Ve hacia adentro y hacia atrás. Regálanos las fiestas patronales y sus procesiones, las mojigangas y los carnavales, las señoras con niño enrebozado en sus espaldas y chilpayate jalando de la mano. Danos los tejados, las cúpulas de las iglesias y los arcos que guardan en sus curvas la nostalgia y la alegría de la banda de viento por las calles; y los sueños eróticos de cascadas y árboles enamorados de las piedras; y los surcos floridos donde los huerteros cosechan los pepinos, los jitomates y las calabacitas, los tajos con sus terrazas y pantanos en lo que crecen los arrozales, las mujeres desnudas bañándose en un río de lechos y tornasoles imposibles. Regálanos la encrucijada de ramas, piedras y raíces en las que te quedaste viviendo para siempre cuando advertiste que sin ellas el mundo te dolía. Danos como estupefaciente la candidez de esos rincones de tiempo detenido y nunca pactes con los demonios que quisieran convertir tus arrugas en desesperanza.

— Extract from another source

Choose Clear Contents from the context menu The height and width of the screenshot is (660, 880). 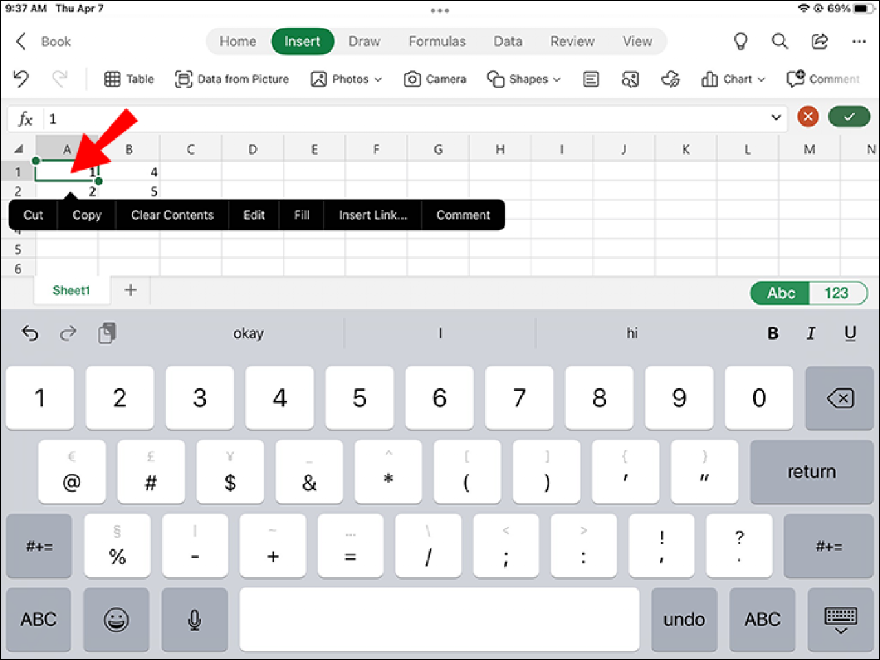pyautogui.click(x=172, y=215)
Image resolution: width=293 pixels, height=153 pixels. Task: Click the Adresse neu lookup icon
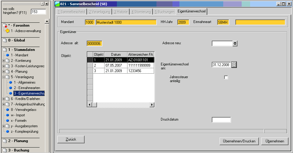tap(235, 43)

¿Recuerdas cuando en la escuela de pintura tus compañeros que hacían de modelos te acusaban por desnudarlos en tus cuadros y que el maestro jamás te reconvino por eso? Así seguiste, quitando la ropa y la fealdad de las imágenes que se cruzaban en tu camino. Y dibujabas miniaturas como si quisieras esconderte en las pequeñas proporciones, convertir tu grito en murmullos, susurrar tus trazos sobre el lienzo caótico de la realidad. Hasta que un Pepe grillo te exhortó al oído: ¡Pinta grande! ¡Los árboles nacieron para crecer y las corrientes de agua también! Atrapa las grandes nubes, los colores, los dulces engaños de la belleza; sube a la escalera y toma por asalto las paredes, plasma los recuerdos de los hombres, dibuja las piedras sobre las que nos hemos construido, mata el vacío, encarámate en tus divagaciones. Si te han pagado dos pesos por ello, poco te importa. Tú sigues andando con el pincel, la espátula o el lápiz en mano. A este mundo le hacen falta defensores del candor, que otros se encarguen de las reyertas y de la enumeración de los muertos.
Quiero seguir tras el conejo que estoy seguro se esconde en alguno de los huecos que resguardan las raíces de tus árboles gigantes. Me ha de llevar a guarecerme del mundo mientras pasa la pandemia. Estar ahí donde el miedo es acaso un cocodrilo extraviado que sobrevive en los márgenes de la corriente, camuflado entre ramajes, esperando el momento de convertirse en reliquia enlamada pereciendo de inanición. Y echar a volar después sobre los paraísos arbolados de tus cuadros en busca de la poza cristalina que resguarda los retazos de mi infancia. Paisajista, no envejezcan tu mano y los pinceles.